Blasts Shatter Turks' Security
Attacks Apparently Aimed at Jews Take Highest Toll on Their Muslim Allies
By Yesim Borg and Molly Moore
Washington Post Foreign Service
Sunday, November 16, 2003; Page A19
ISTANBUL, Nov. 15 -- After Saturday morning's explosion at the Beth Israel synagogue in central Istanbul, the only sign of security guard Mehmet Ates was his cell phone.
"The police called and told us they found his mobile phone," said his sister, Zeynep Donmez, 18, whose eyes were puffy and red from crying as she sat outside a morgue with her sobbing mother.

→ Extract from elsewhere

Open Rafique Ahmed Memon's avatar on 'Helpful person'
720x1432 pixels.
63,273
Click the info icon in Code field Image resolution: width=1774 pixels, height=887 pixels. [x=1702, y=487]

"He's not anywhere. He has a one-year-old daughter," Donmez continued. "He has been married for two years. They took his life. He is 27."
Ates had been a guard for the past year at the synagogue in Sisli, a neighborhood of textile shops. Ates and another guard were missing and presumed dead after the explosion; a third guard was in critical condition and undergoing surgery. An Istanbul policeman has been identified as one of the 20 people who died in the blasts.
While the attacks appeared to be aimed at Turkey's Jewish community, it was the Muslims who protected the Jews who suffered some of the heaviest losses.
[ . . . ]
Hasan Ozsoy, 42, who had worked as a guard at the synagogue for nearly half of his life, brought his son, Hamza, 13, to work with him Saturday, according to his wife, Gunay. Her husband had planned to collect his salary and take his son out to buy new clothes for the feast of Eid-al Fitr, which marks the end of the Muslim holy month of Ramadan. Saturday afternoon Gunay, 42, sat in the Sisli Etal Hospital weeping as her husband and son were undergoing surgery for broken bones and hip and head injuries.
This WaPo article paints a vivid and tragic picture of Turkish Muslim families whose lives were senselessly ripped apart in an instant. But buried toward the end is another chilling observation.
Although the two car bombs positioned a few dozen blocks apart were detonated within a few minutes of each other between 9:15 and 9:20 a.m., the organizers of the attack were unable to maneuver their explosives-laden vehicles close enough to the Jewish temples to destroy them.